Records supplied section start

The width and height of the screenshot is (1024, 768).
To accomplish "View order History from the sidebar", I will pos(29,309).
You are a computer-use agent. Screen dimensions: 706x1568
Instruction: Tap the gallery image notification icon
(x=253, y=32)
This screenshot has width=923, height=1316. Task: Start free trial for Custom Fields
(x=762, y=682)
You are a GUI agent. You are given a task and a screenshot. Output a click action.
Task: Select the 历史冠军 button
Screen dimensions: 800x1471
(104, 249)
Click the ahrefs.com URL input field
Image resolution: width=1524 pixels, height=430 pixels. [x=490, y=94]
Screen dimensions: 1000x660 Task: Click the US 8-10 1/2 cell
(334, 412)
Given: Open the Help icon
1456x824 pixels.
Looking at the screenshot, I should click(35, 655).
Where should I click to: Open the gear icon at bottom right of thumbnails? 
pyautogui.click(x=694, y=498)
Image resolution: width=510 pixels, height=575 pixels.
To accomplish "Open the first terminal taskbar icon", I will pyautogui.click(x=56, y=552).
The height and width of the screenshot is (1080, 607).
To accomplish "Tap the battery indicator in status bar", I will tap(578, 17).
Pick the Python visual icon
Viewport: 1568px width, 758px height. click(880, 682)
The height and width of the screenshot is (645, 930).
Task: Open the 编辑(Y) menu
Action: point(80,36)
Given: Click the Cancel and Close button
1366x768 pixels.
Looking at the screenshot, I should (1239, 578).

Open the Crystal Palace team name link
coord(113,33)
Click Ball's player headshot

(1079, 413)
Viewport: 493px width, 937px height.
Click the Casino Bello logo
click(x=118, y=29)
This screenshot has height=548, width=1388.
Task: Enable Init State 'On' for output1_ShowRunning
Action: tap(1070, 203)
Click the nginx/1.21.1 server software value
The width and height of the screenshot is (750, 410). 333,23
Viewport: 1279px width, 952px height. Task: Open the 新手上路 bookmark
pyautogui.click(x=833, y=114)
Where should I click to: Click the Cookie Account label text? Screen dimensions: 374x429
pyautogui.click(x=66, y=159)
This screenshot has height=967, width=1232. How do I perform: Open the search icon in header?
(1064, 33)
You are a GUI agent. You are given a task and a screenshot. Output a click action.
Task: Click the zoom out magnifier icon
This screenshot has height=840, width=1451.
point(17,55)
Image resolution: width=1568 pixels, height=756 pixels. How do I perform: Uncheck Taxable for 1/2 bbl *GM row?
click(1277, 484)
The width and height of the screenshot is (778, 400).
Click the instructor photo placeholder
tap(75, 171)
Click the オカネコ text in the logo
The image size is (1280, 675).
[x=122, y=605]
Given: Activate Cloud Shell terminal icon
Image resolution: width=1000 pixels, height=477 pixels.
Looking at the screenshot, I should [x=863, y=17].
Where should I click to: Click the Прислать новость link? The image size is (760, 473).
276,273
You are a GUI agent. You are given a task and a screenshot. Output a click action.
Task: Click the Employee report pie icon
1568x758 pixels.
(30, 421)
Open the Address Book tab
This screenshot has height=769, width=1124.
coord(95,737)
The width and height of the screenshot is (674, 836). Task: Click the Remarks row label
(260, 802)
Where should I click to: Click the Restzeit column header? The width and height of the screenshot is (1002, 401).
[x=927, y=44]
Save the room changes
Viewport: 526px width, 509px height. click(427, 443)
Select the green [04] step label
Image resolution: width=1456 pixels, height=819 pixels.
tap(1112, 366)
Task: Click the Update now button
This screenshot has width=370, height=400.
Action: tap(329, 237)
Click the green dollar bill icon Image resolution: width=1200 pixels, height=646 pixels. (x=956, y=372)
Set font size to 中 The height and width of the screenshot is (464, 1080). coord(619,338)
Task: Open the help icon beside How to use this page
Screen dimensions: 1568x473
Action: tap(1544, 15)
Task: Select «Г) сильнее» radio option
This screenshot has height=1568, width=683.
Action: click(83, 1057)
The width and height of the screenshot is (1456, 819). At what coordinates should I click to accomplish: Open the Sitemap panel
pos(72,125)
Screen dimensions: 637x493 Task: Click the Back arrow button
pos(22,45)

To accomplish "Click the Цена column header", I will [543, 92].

Records supplied section end

**Prompt:** Identify the lines of the entries containing the string "terminal". Copy each such line.

**Exercise answer:**
To accomplish "Open the first terminal taskbar icon", I will pyautogui.click(x=56, y=552).
Given: Activate Cloud Shell terminal icon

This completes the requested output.